Le Parlement européen a adopté mercredi 17 juin le « règlement retour », une réforme visant à accélérer l’expulsion des migrants déboutés du droit d’asile dans l’Union européenne. Le texte autorise notamment les États membres à créer des centres de rétention dans des pays tiers, les fameux « hubs de retour ».
Le vote a été marqué par de vives tensions dans l’hémicycle. Des élus d’extrême droite ont scandé « Renvoyez-les ! », tandis que des eurodéputés de gauche leur répondaient « Honte à vous ! ». La gauche dénonce une illustration de la convergence entre la droite et l’extrême droite au Parlement européen.
Concrètement, le texte prévoit plusieurs mesures destinées à durcir et accélérer les procédures d’expulsion. La durée de rétention sera allongée, l’interdiction d’entrée sur le sol européen prolongée à dix ans, et les décisions d’expulsion prises par chaque État membre acquerront désormais une valeur juridique à l’échelle européenne.
La mesure la plus controversée reste la création des « hubs de retour ». Ces centres de rétention, installés en dehors des frontières de l’UE, auront vocation à accueillir les migrants en situation irrégulière expulsés d’Europe. Ils pourront être ouverts dans n’importe quel pays avec lequel un État membre aura conclu un accord bilatéral. La Grèce espère disposer d’une telle structure dès 2027. L’Allemagne, l’Autriche, les Pays-Bas et le Danemark étudient également cette possibilité.
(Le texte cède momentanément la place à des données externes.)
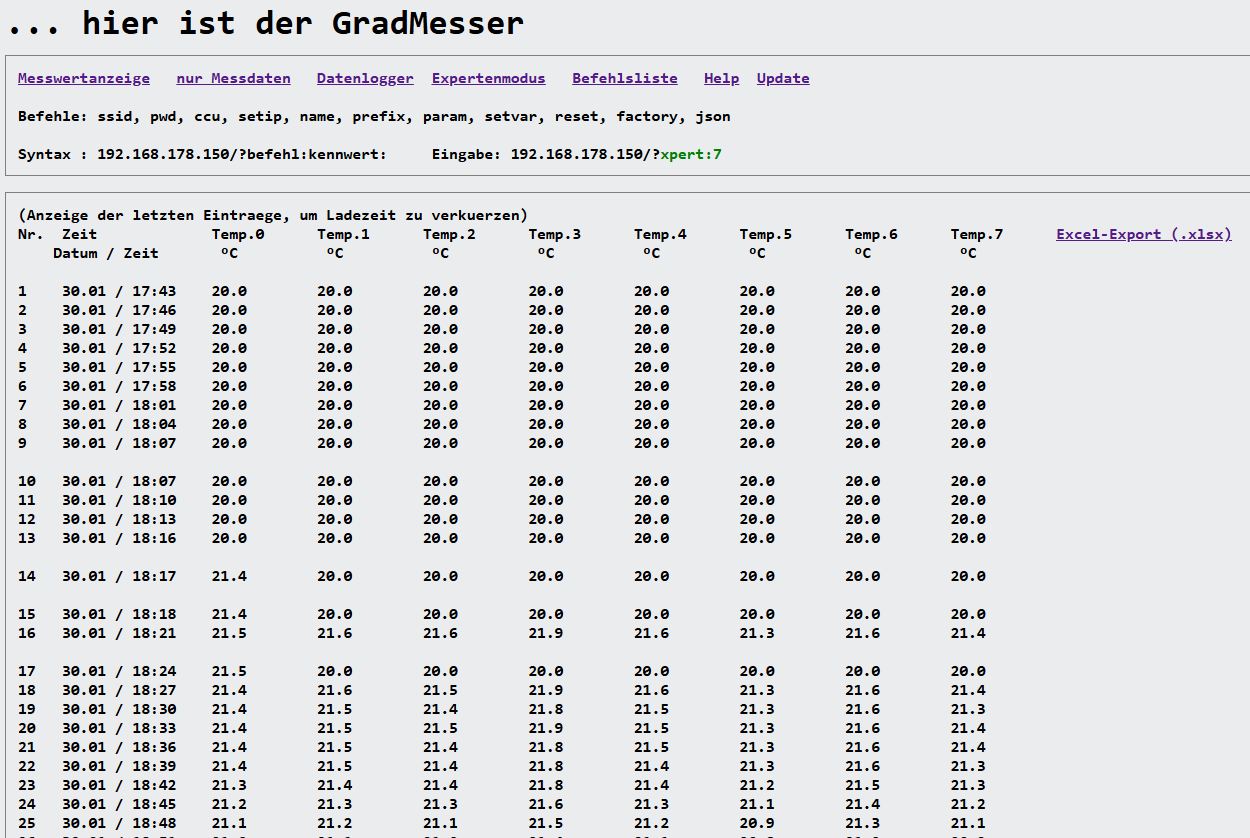Click the GradMesser page heading
The image size is (1250, 838).
pos(266,23)
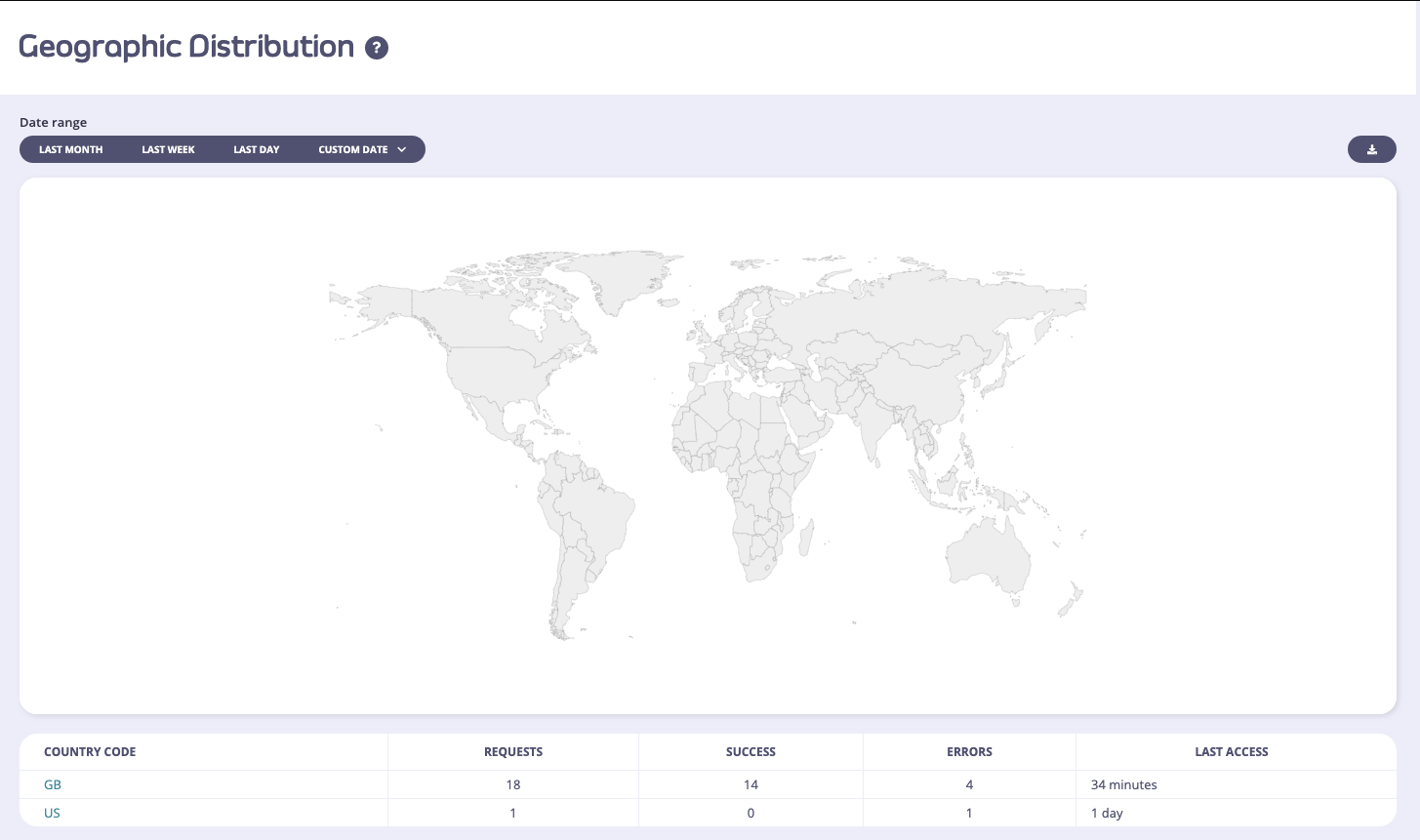Click the download export icon

1371,149
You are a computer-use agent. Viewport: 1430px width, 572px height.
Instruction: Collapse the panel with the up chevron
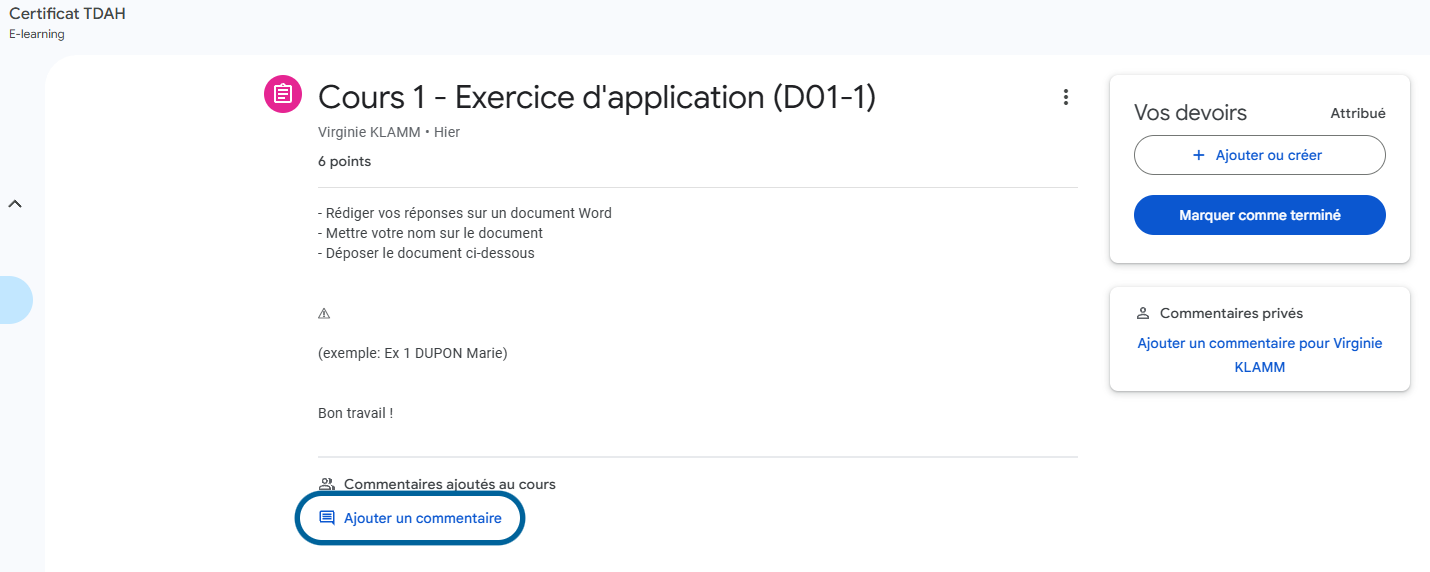click(x=15, y=204)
En revanche, l’Espagne et la France se sont montrées réticentes au dispositif.
Ce règlement intervient dans un contexte où seulement 20 % des décisions d’expulsion aboutissent effectivement à un retour dans l’UE, une statistique régulièrement critiquée par les partisans d’une politique migratoire plus ferme.
Du côté des opposants, la députée européenne Fabienne Keller du groupe Renew a estimé que ce règlement « n’est pas une solution aux défis de l’immigration et de sa maîtrise ». Amnesty International a pour sa part dénoncé une « extension des mesures punitives et restrictives » risquant de plonger davantage de personnes dans des situations précaires.